The new tokenizer has 200,000 tokens in total and about 25% are in non-English languages, says Deedy Das, AI investor at Menlo Ventures. It used language filters to count the number of tokens in different languages, and the top languages, besides English, are Russian, Arabic, and Vietnamese.
“So the main impact of the tokenizer, in my opinion, is that you lower the cost in those languages, not that the quality in those languages increases dramatically,” Das says. When an LLM has better and larger tokens in non-English languages, it can parse messages faster and charge users less for the same response. With the new tokenizer, “you’re looking at almost a fourfold cost reduction,” he says.
Das, who also speaks Hindi and Bengali, took a look at the biggest tokens in those languages. Badges reflect conversations in these languages, so they include words like “Narendra” or “Pakistan” but common English terms like “Prime Ministry”, “University” and “International” also occur frequently. They also do not present the issues regarding Chinese tokens.
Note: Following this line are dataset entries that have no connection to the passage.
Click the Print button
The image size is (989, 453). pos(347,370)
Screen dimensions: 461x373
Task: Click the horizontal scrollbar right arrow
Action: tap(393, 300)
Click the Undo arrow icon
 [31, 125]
This probably reflects training data in those languages, says Das: “My working theory is that Hindi and Bengali websites are very rudimentary. It’s like [mostly] news articles. So I would expect that to be the case. There are not many spam bots and porn sites trying to happen in these languages. It will be mostly in English.”
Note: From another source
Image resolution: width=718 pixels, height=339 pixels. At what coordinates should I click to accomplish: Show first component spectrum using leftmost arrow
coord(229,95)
Contaminated data and lack of cleanup
However, things are drastically different in Chinese. According to several researchers who examined the new library of tokens used for GPT-4o, the largest tokens in Chinese are almost exclusively spam words used in pornography, gambling and fraud contexts. Even shorter tokens, such as three-character Chinese words, reflect these themes to a significant extent.
“The problem is clear: the body was training [the tokenizer] it is not clean. English characters look good, but Chinese characters don’t,” says Princeton University’s Cai. It is not uncommon for a language model to detect spam when collecting training data, but usually a significant effort will be made to clean the data before it is used. “It’s possible they didn’t do proper data cleansing when it comes to Chinese,” he says.
The content of these Chinese tokens could indicate that they are infected by a specific phenomenon: websites hack irrelevant content in Chinese or other languages to boost spam.
These messages are often advertisements for pornographic videos and gambling sites. They could be real businesses or just scams. And the language is inserted into content exploitation sites or sometimes legitimate sites so that they can be indexed by search engines, bypass spam filters, and appear in random searches. For example, Google indexed a search results page a website of the US National Institutes of Health, which lists a porn site in Chinese. The same site name also appeared on at least five Chinese tokens in GPT-4o.